В вечер концерта удивительно красивый зал мэрии был заполнен до отказа, а я-то думала, что придет немного публики. Это меня взволновало, и я поняла, насколько ответственно мое выступление в таких условиях. Вместе со мной в Барселону приехал прекрасный пианист Ивари Илья (он аккомпанировал нашим участникам конкурса). Мы с ним быстро подготовили программу моего концерта-экспромта: я пела Генделя, Верди (арию Ульрики из «Бала-маскарада»), несколько произведений Мусоргского, потом были дивные романсы Рахманинова…
Когда я закончила, зал долго не мог успокоиться, раздавались крики «браво». И в это время на сцену вышел Ди Стефано — нет, не петь, а чтобы поздравить меня с успехом. Тут-то он и попался! Я сказала ему: «Давайте споем финальную сцену «Кармен». На что он ответил: «Ты так замечательно пела, а я только все испорчу!» Пока мы с ним пререкались, а зал «выходил из себя» — все кричали: «Просим! Просим!» — я дала Ивари знак, и он заиграл вступление к заключительной сцене Хозе и Кармен.

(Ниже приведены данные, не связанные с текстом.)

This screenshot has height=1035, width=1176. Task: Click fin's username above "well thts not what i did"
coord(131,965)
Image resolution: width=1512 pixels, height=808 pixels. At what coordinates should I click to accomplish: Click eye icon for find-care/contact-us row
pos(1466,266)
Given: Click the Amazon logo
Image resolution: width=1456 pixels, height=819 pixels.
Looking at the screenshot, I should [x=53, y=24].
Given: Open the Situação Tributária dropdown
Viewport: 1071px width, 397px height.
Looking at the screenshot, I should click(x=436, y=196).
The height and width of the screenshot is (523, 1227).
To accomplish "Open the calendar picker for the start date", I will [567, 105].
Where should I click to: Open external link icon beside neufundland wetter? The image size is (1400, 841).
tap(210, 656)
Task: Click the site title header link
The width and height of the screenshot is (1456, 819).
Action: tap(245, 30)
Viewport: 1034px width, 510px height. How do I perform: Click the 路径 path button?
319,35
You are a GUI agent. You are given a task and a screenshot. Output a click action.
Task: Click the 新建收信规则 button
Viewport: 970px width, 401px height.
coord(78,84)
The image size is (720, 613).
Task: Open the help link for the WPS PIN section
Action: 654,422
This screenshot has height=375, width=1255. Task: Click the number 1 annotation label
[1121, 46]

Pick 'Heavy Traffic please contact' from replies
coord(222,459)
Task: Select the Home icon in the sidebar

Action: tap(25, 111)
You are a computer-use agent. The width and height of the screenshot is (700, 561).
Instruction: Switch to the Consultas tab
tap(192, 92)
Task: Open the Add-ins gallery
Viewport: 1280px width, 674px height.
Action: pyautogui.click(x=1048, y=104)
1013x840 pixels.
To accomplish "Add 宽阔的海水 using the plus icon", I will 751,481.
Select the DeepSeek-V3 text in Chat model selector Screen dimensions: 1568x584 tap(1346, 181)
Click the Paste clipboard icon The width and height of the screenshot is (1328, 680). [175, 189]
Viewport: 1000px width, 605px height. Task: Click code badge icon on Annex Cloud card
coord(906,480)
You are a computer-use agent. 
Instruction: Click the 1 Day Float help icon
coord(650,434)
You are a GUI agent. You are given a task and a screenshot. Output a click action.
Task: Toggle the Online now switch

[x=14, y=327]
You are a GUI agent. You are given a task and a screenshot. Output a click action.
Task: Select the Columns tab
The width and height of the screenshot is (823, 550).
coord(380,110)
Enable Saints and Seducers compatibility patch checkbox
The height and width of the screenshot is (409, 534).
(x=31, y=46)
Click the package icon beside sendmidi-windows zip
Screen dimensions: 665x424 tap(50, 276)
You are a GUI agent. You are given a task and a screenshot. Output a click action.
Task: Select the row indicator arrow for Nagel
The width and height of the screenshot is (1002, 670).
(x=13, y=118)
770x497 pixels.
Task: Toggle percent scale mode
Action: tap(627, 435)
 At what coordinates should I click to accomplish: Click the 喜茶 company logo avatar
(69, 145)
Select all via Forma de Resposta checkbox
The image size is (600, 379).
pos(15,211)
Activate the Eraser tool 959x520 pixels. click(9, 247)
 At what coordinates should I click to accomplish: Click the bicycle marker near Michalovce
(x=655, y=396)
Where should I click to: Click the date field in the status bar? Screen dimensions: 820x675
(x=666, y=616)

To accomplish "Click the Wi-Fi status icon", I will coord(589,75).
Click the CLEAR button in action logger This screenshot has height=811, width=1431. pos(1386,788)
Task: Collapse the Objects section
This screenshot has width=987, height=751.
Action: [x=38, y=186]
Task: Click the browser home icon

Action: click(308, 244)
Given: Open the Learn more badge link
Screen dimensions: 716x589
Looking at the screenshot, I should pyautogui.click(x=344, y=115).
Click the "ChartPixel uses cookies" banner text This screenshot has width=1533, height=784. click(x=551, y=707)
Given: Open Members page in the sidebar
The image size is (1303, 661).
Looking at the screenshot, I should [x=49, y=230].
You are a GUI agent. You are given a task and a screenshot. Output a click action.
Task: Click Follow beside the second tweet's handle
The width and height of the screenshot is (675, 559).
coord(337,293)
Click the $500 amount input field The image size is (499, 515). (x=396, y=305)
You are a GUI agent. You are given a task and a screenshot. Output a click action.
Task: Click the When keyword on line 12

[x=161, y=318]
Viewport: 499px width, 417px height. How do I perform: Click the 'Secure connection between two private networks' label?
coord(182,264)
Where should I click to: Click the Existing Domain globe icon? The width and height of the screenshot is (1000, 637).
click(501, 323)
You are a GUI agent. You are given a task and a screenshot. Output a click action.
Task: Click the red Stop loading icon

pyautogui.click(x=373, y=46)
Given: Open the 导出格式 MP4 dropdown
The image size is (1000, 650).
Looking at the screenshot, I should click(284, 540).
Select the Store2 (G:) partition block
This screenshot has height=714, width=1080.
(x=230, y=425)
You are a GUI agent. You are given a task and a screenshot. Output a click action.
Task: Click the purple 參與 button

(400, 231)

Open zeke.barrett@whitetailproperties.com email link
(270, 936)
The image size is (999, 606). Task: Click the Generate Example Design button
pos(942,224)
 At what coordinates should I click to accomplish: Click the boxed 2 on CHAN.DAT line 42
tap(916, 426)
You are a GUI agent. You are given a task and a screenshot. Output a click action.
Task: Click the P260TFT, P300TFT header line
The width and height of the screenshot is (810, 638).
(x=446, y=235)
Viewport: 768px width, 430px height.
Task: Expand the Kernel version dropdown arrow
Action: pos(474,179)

И тут произошло почти чудо — у Ди Стефано сработал актерский инстинкт: он, услышав свою мелодию, вступил, может, сам того не желая. Это был профессионализм высшего класса! Мы спели эту трудную сцену почти до конца: когда Ди Стефано запел в полную силу, уже не было «качающегося» голоса — он собрался. Это была самая настоящая магия: те страшные два си-бемоля, которых Ди Стефано так боялся, зазвучали у него блестяще! Наверное, он сам этого не ожидал, потому что, взяв последний си-бемоль, он повернулся ко мне, обнял и сказал: «Спасибо, реаниматор теноров!» Ни больше ни меньше…
Потом и члены жюри, и собравшиеся на конкурс вокалисты говорили: «Самый молодой голос — у Архиповой». Признаюсь, мне было приятно слышать такие комплименты. Здесь же на конкурсе я получила приглашение спеть в оперном театре Бильбао партию Ульрики. Это был мой первый испанский контракт.